It has been four months since a judge struck down the Maui County ordinance to pause the cultivation of genetically modified crops.

The passing of the ordinance by voters in Maui County had been a momentous occasion in my life and a moment I admittedly rejoiced in.

To me it had been a battle of David and Goliath. The gargantuan, bigger-than-the-government, behemoths of Monsanto and Dow Chemical had thrown everything they possibly could at defeating the measure.

Employees at Mycogen Seeds, an affiliate of Dow AgroSciences, lay irrigation lines in a field on Molokai in 2014..

Employees at Mycogen Seeds, an affiliate of Dow AgroSciences, lay irrigation lines in a field on Molokai in 2014.

PF Bentley/Civil Beat

The Hawaii Campaign Spending Commission reported that the Super-PAC “Citizens Against The Maui County Farming Ban” had raised over $8 million dollars to fight the ordinance.

It used this money to relentlessly spread its message across television and radio stations, and multiple leaflets were sent to every home in the county. In contrast, the supporters only spent $83,000.

Despite the tremendous spending gap, the ordinance was passed by voters. In my opinion this moment highlighted the character of the people of Hawaii, as the vote for the ordinance showed that the people here held the health of the land and of its people to be more important than jobs and economics.

I believe this balancing act between economic prosperity and environmental protection is a central question in the landscape of Hawaiian politics. It is a battle that is very much a living entity, as the push for more industrial development in Hawaii is constantly being tempered by the people of these islands.

What caused me to be so distraught was the idea that we as the people had no actual influence, that we are helpless in a society that is totally and universally dominated by the largest companies in America.

It is also a battle that is deeply rooted in our culture, a fact that is symbolized by the monopolization of our public water by the sugar industry on Maui.

Since the beginning of the westernization of Hawaii, the promise of economic freedom through the use of commodity crops has been used to allow capitalists to gain power and control.

The jobs that these industries create are supposed to liberate the people by giving them ways of earning money. However, those who know the history of Hawaii well are fully aware of the poison that these industries can become, as these same jobs end up becoming the very things that enslave the people.

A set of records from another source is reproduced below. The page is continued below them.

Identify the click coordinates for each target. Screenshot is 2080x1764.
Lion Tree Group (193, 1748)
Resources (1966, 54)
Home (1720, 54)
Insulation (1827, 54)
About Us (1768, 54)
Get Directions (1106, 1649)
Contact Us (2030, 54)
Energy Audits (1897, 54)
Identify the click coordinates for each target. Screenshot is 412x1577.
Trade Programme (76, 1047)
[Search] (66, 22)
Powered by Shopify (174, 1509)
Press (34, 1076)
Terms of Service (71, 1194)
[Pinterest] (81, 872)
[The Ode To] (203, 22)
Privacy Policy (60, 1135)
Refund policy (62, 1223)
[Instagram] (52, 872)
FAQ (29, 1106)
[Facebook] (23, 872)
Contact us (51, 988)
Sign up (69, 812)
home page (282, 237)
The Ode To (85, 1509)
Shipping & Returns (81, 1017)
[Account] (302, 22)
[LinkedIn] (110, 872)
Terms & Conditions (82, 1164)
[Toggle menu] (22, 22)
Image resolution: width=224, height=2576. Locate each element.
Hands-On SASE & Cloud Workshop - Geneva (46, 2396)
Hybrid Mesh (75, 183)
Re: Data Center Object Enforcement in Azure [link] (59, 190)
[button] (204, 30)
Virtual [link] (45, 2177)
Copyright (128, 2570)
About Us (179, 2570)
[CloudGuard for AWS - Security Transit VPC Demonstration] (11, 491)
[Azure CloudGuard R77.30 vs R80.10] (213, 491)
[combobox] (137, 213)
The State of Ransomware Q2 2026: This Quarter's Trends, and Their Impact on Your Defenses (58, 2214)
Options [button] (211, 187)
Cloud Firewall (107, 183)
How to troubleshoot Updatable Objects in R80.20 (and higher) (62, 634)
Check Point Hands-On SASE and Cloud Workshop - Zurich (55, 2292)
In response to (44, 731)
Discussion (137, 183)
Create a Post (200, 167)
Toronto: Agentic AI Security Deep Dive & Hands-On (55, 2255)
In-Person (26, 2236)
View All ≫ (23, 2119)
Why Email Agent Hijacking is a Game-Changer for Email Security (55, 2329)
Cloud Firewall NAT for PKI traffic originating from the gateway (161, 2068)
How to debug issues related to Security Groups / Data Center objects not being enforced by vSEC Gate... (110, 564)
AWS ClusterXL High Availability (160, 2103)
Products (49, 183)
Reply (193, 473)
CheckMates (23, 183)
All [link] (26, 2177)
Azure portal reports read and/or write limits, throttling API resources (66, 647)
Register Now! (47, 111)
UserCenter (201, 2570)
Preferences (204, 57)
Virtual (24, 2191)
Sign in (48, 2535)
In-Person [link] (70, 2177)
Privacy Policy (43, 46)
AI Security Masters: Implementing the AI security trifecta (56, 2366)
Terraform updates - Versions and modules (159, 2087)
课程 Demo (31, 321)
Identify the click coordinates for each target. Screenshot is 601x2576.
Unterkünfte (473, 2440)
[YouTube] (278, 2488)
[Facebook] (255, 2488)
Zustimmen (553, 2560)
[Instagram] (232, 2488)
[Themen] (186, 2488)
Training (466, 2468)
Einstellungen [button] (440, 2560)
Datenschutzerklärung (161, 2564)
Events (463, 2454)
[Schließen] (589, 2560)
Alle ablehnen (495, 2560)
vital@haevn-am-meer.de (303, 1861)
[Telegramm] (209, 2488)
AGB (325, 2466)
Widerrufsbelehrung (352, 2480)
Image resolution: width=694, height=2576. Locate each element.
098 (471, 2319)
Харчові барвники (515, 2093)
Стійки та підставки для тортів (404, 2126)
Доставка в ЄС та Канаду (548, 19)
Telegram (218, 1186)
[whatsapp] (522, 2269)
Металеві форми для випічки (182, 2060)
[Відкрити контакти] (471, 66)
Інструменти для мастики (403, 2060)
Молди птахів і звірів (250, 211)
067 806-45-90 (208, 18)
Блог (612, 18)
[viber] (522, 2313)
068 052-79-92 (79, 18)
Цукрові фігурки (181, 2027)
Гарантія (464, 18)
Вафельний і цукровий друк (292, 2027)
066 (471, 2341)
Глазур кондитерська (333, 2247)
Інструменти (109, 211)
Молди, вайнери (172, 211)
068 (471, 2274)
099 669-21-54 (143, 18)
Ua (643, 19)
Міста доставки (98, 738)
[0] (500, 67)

It is within this context that I found myself disillusioned and disgusted with the judge’s decision to overrule the moratorium on genetically modified crops.

In my mind the people of Maui county had spoken, the people of Kauai had spoken and the people of Hawaii Island had spoken. We together as a people had made a clear statement that we did not want the testing or the pesticide use associated with these agrochemical companies in our land. How then could a judge tell us that we were wrong and there was nothing we could do?

The frustration I felt reminded me of a moment that had forever changed my life. I was born in 1991 which means I was only 9 when the 2000 presidential election occurred. Still the 2000 election is one the clearest memories of my youth.

I remember being glued to the television as the final votes were being reported in. I remember learning that Al Gore had won the popular vote, and I also remember learning that George W. Bush had won the election.

I remember the confusion I felt as my parents tried to explain the electoral college to me. I remember the Supreme Court telling us that Bush was the president and I remember Judge Antonin Scalia telling us all to “get over it.”

Similarly to the 2000 election, the overturning of the Maui County ordinance convinced me that the system was broken and that we were in fact not democratic citizens.

People may try to excuse what happened by focusing on specifics of the legal system or explaining the realities of the economic system, but that’s not what dug into me.

What caused me to be so distraught was the idea that we as the people had no actual influence, that we are helpless in a society that is totally and universally dominated by the largest companies in America.

But I am not writing this article to wail about my sorrows or point a finger at the capitalist industry leaders who control our government. Instead I am returning from my destitute, self-enforced banishment from writing with words of encouragement.

I realize now that we must celebrate the incremental progress we the people make. For every step forward for progressive thinking there will be a greater step back for those who benefit from the world’s current systems, but change happens rapidly once it catches fire.

The labor movement in America was defined by decades of brutality and cruelty until the 1936 General Motors strike by the United Auto Workers in Flint, Michigan. The strike was an historic moment in the movement for unionization as the United Auto Workers won the right to negotiate with General Motors, thanks largely to the presence of newly elected Gov. Frank Murphy.

Before this strike many previous strikes had been physically stopped by the National Guard. However, Gov. Murphy was leftist-leaning and instead halted the National Guard and demanded that both parties settle the dispute through negotiations.

The result of this labor victory was a wildfire of unionization across multiple industries all over America.

I call on this moment in history because I see similarities between the National Guard in labor strikes and the judges in Hawaii.

Both were trump cards held by industry as both were capable of silencing the people. However the constant and unfaltering battle by workers in America eventually led to change.

I still believe we the people have the right to say what is done with the land here. In fact, I would go so far as to say we have a duty to steward the land. Imagine that.

The true victory of last year’s ballot initiative is that it proved the agrochemical companies can lose, at least in the court of public opinion.